Family vocab I: mother and father
Family vocab II: child, son and daughter
Continuing our family vocabulary series, this time we look at siblings. The most common way to say “sibling” in Persian is actually to say “brother or sister,” بَرادَر یا خواهَر (barādar yā khwāhar, “ba-raa-dar-yaa-khaa-har”). یا means “or,” and I just realized that we haven’t done connecting words yet so there’s something to put on the to-do list. خواهَر is, I think, our first example of the “silent(ish)” vav, a word that begins with خوا where the و, which can take the “u,” “v,” or “w” sounds in Persian, is (generally) silent, or at least so lightly pronounced as to effectively be silent (so it sounds like “khaa” instead of “khwaa” or “khvaa”). The spelling may reflect an arcane pronunciation that later changed, but don’t quote me on that. People transliterate this particular eccentricity in different ways, sometimes ignoring the silent letter and sometimes writing it in superscript, so khwāhar). I just leave it as is; the point of transliteration is, I was taught, to allow the reader who knows the original language to reconstruct the word in that language from your transliteration, and that و is in there whether it makes a sound or not.
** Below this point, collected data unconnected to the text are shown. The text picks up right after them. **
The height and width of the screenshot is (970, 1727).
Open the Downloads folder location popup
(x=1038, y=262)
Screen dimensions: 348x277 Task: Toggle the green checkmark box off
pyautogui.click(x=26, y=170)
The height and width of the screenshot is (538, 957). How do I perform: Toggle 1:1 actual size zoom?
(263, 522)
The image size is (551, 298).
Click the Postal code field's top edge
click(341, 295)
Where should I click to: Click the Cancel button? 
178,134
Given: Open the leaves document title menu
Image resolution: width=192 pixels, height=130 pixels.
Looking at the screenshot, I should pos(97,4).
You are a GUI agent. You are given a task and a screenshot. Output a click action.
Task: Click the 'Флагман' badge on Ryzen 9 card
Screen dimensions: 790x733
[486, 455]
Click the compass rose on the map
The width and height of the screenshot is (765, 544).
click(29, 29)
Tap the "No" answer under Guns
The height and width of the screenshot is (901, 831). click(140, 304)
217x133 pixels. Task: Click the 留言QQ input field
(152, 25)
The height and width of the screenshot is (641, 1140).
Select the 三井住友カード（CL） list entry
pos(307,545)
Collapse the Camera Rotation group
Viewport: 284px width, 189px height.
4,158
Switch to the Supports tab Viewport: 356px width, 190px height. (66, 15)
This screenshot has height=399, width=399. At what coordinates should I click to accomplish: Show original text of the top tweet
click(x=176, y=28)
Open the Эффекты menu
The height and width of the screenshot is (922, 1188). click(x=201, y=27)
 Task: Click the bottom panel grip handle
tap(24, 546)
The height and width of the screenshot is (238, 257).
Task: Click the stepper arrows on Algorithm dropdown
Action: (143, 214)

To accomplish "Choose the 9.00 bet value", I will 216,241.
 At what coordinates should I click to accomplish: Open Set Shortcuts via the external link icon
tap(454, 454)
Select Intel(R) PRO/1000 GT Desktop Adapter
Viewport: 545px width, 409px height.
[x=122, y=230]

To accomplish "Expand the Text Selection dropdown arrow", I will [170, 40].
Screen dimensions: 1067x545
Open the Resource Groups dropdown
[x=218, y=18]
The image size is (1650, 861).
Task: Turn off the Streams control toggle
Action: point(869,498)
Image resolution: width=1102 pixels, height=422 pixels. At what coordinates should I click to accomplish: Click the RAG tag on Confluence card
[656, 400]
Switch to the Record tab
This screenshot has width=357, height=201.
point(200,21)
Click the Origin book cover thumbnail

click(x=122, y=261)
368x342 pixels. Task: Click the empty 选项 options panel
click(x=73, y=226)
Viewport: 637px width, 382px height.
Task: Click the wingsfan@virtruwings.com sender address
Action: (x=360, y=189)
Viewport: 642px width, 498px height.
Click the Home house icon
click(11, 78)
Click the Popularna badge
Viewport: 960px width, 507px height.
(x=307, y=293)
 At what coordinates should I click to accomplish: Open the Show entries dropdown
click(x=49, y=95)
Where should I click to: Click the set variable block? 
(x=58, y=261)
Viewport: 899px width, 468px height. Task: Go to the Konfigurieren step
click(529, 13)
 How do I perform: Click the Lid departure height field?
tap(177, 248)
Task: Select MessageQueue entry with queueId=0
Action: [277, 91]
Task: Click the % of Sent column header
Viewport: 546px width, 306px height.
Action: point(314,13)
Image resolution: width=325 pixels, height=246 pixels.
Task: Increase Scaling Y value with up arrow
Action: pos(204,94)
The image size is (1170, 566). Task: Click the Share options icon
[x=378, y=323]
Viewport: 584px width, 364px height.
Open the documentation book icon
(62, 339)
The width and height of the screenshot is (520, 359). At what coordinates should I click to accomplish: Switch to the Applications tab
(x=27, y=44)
Another word for “sibling” is هَمشیر (hamshīr), from هَم meaning “both” or “likewise,” and شیر meaning “milk.” You can piece that one together I assume.
So now we already know “brother,” بَرادَر (barādar, pl. بَرادَران barādarān), and “sister,” خواهَر (khwāhar, pl. خواهَران khwāharān), but you should be aware that Persian also uses the Arabic اخ (akh) to mean “brother” and can use هَمشیره (hamshīrah) to mean “sister,” which seems to me like a strange amalgamation of the Persian word for sibling and the Persian equivalent of the Arabic feminine ending.